O, when you hear them, stop your ears
And clench your lids and bite your tongue.
The harmless paper tiger bears
Strong fascination for the young.

His forest is the busy street;
His dens the forum and the mart;
He drinks no blood, he tastes no meat:
He riddles and corrupts the heart.

But when the dusk begins to creep
From tree to tree, from door to door,
The jungle tiger wakes from sleep
And utters his authentic roar.

It bursts the night and shakes the stars
Till one breaks blazing from the sky;
Then listen! If to meet it soars
Your heart's reverberating cry,

My child, then put aside your fear:
Unbar the door and walk outside!
The real tiger waits you there;
His golden eyes shall be your guide.

And, should he spare you in his wrath,
The world and all the worlds are yours;
And should he leap the jungle path
And clasp you with his bloody jaws,

Then say, as his divine embrace
Destroys the mortal parts of you:
I too am of that royal race
Who do what we are born to do.
One might think that "stars" does not rhyme with "soars," but in Australian, it does . . . just in case anyone was thinking to object.

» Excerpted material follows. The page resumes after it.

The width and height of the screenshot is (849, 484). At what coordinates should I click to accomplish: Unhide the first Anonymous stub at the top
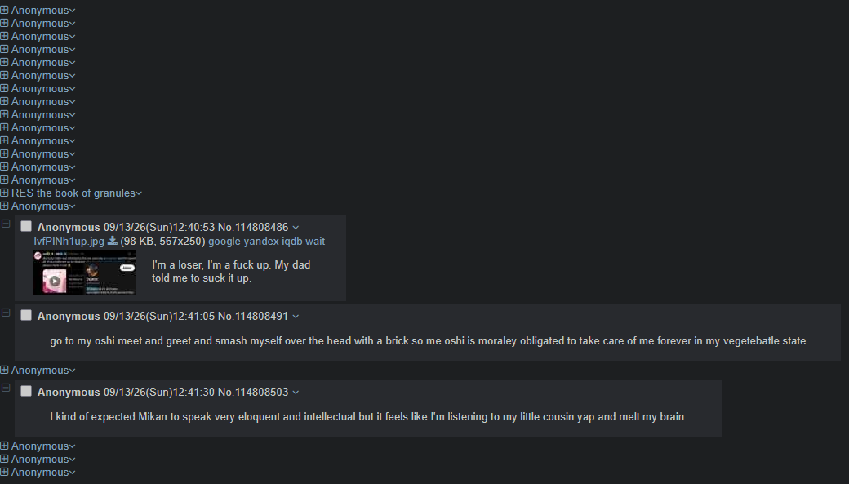pos(4,10)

According to Wikipedia, "paper tiger" is a literal translation of the Chinese zhǐ lǎohǔ (Chinese: 紙老虎), meaning something that seems as threatening as a tiger but is really harmless, but you knew that. A.D. Hope borrows Miroslav Holub's line "At noon the paper tigers roar," but I don't know from where he lifts it. Undoubtedly not from Holub's immunological works.

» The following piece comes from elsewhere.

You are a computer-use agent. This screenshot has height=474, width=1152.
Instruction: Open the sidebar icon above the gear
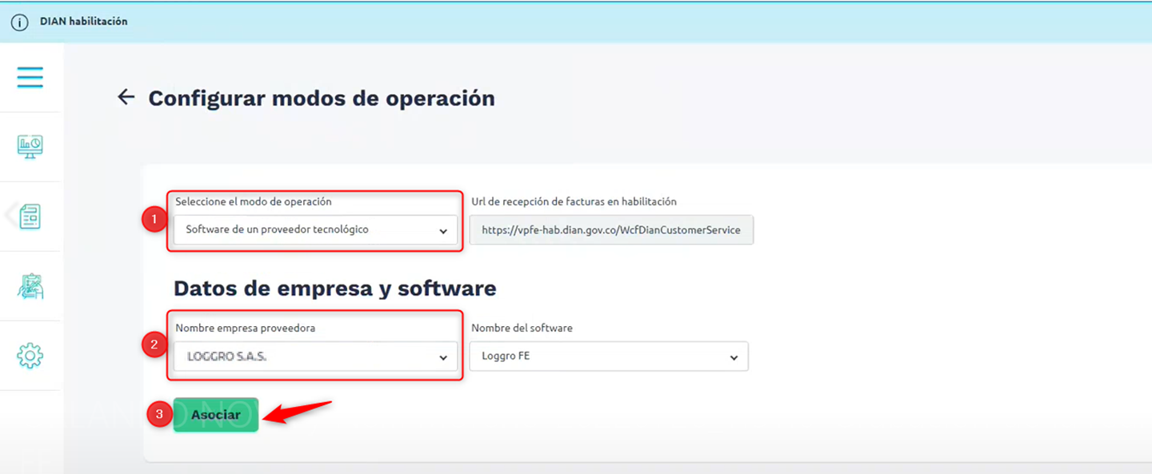[30, 285]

Hope's poem should probably be read in conjunction with William Blake's 1794 poem, "The Tyger":
The Tyger
Tyger! Tyger! burning bright
In the forests of the night,
What immortal hand or eye
Could frame thy fearful symmetry?

In what distant deeps or skies
Burnt the fire of thine eyes?
On what wings dare he aspire?
What the hand dare sieze the fire?

And what shoulder, & what art.
Could twist the sinews of thy heart?
And when thy heart began to beat,
What dread hand? & what dread feet?

What the hammer? what the chain?
In what furnace was thy brain?
What the anvil? what dread grasp
Dare its deadly terrors clasp?

When the stars threw down their spears,
And watered heaven with their tears,
Did he smile his work to see?
Did he who made the Lamb make thee?

Tyger! Tyger! burning bright
In the forests of the night,
What immortal hand or eye
Dare frame thy fearful symmetry?
In one of the English lessons that I gave to my daughter, we read this poem by Blake, and she loved it . . . in her innocence. Perhaps she should also read Hope's tiger poem to help her learn the difference between real and paper tigers.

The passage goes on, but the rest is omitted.